You will be assigned to work groups.
- github.com commits: 35%
You will be graded on:
- Commit message quality.
- Code organisation and readability.
- Code progression.
- A least 10 commits across at least 5 different days.
- Github readme describing how to compile the code under Ubuntu 14.04 or 16.04, including required packages.
- 5 page paper: 35%
- ACM Latex ToG Template
- Paper peer review: 30%
You will be graded on how accurately you review the two papers you are assigned.

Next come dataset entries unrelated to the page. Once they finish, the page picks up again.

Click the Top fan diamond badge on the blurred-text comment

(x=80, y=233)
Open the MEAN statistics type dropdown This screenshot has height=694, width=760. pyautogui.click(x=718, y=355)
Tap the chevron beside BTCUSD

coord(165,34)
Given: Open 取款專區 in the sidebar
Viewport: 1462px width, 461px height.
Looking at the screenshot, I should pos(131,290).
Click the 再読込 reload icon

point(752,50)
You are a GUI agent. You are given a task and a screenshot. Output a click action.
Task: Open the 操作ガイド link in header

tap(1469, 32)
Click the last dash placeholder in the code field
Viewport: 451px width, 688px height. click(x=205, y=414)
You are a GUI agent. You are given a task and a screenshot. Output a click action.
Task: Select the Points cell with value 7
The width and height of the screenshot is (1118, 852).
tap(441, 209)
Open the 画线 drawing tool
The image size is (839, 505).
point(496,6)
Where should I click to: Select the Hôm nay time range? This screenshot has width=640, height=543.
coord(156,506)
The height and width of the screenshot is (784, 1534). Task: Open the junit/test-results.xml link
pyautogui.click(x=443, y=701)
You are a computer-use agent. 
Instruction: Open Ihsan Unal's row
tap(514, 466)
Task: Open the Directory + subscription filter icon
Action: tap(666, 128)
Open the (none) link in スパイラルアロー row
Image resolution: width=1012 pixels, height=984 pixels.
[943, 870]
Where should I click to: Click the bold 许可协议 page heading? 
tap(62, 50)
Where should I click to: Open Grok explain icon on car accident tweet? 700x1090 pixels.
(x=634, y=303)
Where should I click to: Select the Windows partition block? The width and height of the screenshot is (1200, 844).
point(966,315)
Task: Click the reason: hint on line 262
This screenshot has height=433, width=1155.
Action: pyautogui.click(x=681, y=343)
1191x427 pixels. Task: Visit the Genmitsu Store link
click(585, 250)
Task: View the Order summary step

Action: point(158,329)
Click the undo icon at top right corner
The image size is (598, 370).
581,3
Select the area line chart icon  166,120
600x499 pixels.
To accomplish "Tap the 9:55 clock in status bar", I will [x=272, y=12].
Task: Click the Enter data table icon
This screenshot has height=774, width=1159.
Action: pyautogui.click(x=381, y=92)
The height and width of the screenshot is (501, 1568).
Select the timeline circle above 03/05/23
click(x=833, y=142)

- Project Review Guidelinestex
Paper Due Dates
Papers will be downloaded from overleaf and code will be pulled from github on the paper due date
specified for each project at 6:00pm Mountain Time.
Review Due Dates
Papers will be made available to review at 8:00pm on the paper due date
and reviews are due at 6:00pm Mountain Time on the review due date
Projects will be downloaded as described above. Papers or project code that does not compile at 6:00pm on the due dates will recieve a score of zero.
Project 1: Dynamical Systems and Chaos
Assigned Jan 18th.
Papers due on February 3rd. Reviews due on February 10th.
February 3rd is also the drop without a 'W' grade and full refund deadline.
Project 3: Game Theory and Genetic Algorithms
Assigned Feb 13th.
Papers due on Feb 14th. Reviews due on March 6th.
Project 2: Cellular Automata and Computation
Assigned March 8th.
Papers due on Mar 29th. Reviews due April 5th.
February 27th is the last day to drop without dean's permission.
Project 4: Network Science
Assigned April 7th.
Papers due on April 28th. Reviews due on May 5th.
Date: March 10th
O'Conner, K., "Should I Give the Exam Before or After the Break?", Teaching of Psychology
Vol 41, Issue 1, pp. 63-65, 2013.
May 12th, 7:30-9:30am.
There will be a single exam make up time for both the midterm and final exams. The make-up will be on Saturday, May 13th at 8:00am in my office . The make up exam will be different, but at least as difficult, as the regularly scheduled exams.